━━ Dataset ━━

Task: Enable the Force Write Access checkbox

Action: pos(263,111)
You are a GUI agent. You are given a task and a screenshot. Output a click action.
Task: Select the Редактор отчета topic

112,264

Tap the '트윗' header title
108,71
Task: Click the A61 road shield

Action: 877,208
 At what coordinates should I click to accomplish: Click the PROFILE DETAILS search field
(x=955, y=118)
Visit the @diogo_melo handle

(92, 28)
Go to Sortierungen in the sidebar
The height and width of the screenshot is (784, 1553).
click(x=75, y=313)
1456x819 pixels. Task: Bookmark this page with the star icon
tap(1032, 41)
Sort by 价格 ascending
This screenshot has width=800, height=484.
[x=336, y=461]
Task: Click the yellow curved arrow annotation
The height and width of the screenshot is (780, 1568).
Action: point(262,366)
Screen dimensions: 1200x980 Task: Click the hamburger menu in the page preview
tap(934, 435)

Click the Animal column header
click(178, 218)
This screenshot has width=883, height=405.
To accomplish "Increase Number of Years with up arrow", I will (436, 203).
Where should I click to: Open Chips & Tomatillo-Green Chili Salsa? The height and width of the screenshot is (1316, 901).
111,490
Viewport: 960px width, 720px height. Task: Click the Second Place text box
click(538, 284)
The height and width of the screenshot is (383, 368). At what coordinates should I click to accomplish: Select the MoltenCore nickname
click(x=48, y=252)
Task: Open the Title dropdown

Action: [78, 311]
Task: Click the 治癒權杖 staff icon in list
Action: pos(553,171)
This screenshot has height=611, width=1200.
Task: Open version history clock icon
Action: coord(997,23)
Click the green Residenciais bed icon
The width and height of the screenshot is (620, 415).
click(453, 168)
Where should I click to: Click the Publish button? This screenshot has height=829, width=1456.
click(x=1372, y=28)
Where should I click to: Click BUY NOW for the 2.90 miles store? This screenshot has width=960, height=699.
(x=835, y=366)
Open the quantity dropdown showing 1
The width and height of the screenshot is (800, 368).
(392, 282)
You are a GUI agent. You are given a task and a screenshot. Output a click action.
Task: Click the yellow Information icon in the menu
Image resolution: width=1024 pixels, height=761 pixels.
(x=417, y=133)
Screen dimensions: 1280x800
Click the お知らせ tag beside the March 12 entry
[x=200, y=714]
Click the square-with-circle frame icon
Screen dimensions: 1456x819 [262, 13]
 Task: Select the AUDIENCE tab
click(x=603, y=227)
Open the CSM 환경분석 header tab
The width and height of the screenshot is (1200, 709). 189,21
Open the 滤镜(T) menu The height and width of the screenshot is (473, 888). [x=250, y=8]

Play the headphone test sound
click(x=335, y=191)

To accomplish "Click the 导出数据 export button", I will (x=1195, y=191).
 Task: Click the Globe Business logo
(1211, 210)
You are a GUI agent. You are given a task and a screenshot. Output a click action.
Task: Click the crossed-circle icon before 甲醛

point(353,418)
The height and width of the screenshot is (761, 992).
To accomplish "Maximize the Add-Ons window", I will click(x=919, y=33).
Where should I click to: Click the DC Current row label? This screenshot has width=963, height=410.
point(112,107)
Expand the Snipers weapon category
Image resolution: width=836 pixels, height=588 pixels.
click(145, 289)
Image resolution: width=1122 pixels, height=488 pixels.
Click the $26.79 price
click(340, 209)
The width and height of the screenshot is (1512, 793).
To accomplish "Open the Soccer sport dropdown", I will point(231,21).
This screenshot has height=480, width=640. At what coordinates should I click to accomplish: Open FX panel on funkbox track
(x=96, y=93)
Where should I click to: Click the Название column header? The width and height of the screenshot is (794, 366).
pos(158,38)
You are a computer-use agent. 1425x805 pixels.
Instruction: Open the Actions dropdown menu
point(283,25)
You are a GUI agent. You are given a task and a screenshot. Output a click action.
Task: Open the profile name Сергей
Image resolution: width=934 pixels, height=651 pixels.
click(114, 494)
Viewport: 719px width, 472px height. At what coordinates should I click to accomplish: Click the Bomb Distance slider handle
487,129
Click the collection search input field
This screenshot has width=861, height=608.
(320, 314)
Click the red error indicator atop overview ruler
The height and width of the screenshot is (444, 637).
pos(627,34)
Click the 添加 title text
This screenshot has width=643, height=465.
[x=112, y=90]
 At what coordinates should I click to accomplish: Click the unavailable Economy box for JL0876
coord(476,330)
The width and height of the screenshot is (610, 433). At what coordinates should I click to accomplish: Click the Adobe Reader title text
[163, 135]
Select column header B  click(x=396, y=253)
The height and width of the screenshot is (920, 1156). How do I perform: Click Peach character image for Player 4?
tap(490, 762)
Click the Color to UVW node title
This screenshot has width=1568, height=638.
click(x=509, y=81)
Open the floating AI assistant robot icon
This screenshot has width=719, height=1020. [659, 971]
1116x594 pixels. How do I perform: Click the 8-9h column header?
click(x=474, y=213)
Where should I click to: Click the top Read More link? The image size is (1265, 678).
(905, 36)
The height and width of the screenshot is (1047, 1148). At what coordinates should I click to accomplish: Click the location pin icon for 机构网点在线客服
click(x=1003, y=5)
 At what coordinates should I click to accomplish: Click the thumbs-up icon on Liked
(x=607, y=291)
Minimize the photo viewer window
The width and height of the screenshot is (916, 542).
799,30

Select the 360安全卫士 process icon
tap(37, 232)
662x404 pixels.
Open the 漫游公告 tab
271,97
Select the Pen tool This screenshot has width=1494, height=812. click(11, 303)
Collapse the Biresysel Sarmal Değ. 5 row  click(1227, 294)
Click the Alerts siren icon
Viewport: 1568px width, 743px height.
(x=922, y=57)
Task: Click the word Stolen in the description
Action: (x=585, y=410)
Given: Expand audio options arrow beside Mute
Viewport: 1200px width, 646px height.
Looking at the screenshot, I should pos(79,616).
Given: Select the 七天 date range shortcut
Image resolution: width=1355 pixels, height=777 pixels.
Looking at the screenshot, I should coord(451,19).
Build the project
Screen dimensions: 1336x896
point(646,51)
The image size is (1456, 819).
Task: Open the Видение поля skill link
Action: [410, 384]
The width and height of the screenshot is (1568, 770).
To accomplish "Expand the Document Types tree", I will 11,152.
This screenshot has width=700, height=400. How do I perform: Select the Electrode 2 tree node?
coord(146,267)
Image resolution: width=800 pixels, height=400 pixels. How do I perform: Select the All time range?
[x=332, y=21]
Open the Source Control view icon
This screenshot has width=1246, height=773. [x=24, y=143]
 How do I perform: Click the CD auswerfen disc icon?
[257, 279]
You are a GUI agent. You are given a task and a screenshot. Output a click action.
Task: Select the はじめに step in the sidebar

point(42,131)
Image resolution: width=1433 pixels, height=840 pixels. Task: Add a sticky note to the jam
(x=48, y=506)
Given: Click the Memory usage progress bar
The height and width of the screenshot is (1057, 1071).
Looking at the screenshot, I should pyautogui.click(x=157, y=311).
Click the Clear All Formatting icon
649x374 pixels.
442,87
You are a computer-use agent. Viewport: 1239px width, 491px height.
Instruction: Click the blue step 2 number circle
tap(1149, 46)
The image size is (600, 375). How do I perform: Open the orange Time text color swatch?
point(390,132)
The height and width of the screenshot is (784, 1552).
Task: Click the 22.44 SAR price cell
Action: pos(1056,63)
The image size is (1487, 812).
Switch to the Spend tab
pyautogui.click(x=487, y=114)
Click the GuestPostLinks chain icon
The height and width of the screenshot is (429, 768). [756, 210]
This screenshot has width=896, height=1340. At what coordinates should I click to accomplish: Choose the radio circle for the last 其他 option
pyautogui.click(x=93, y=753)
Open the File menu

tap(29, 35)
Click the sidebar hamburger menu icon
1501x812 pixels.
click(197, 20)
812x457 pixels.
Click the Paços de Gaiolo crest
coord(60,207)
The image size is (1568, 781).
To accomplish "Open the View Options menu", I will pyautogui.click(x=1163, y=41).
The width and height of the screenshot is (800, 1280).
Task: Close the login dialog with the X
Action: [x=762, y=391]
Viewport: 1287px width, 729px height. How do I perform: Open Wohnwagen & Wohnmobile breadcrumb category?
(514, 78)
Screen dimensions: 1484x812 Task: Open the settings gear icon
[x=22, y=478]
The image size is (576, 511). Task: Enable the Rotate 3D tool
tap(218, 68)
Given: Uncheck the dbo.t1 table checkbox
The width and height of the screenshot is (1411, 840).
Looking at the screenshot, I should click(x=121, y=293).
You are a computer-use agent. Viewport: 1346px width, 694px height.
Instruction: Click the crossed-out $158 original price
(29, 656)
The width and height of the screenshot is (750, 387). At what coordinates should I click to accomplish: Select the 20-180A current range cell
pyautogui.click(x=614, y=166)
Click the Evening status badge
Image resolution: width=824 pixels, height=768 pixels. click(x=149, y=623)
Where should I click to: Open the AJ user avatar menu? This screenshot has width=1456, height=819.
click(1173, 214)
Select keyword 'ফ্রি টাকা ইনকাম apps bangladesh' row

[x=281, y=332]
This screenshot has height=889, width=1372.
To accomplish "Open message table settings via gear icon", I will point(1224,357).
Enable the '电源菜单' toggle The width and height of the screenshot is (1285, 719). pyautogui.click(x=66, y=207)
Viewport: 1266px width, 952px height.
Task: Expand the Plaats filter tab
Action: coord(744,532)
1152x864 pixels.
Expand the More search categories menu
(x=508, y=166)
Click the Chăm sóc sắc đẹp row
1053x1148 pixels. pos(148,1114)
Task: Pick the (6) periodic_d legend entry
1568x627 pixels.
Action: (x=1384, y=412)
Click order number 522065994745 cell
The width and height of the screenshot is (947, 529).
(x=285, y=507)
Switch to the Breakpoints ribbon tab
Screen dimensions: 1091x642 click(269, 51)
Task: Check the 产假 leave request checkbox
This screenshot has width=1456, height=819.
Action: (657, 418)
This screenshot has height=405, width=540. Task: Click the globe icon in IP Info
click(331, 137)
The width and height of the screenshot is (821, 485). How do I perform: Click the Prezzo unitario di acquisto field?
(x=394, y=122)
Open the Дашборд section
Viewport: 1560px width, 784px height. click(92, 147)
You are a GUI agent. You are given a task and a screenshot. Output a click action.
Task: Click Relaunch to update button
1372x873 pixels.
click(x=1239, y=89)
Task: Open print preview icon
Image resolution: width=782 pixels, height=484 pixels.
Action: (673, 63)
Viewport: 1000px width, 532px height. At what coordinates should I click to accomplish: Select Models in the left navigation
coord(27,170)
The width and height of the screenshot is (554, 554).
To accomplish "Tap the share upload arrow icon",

━━━

**What is required**. Repeat word for word the lines of the listing between the line holding "Where should I click to: Click the Название" and the line holding "coord(476,330)", inclusive.

**The completed task**.
Where should I click to: Click the Название column header? The width and height of the screenshot is (794, 366).
pos(158,38)
You are a computer-use agent. 1425x805 pixels.
Instruction: Open the Actions dropdown menu
point(283,25)
You are a GUI agent. You are given a task and a screenshot. Output a click action.
Task: Open the profile name Сергей
Image resolution: width=934 pixels, height=651 pixels.
click(114, 494)
Viewport: 719px width, 472px height. At what coordinates should I click to accomplish: Click the Bomb Distance slider handle
487,129
Click the collection search input field
This screenshot has width=861, height=608.
(320, 314)
Click the red error indicator atop overview ruler
The height and width of the screenshot is (444, 637).
pos(627,34)
Click the 添加 title text
This screenshot has width=643, height=465.
[x=112, y=90]
 At what coordinates should I click to accomplish: Click the unavailable Economy box for JL0876
coord(476,330)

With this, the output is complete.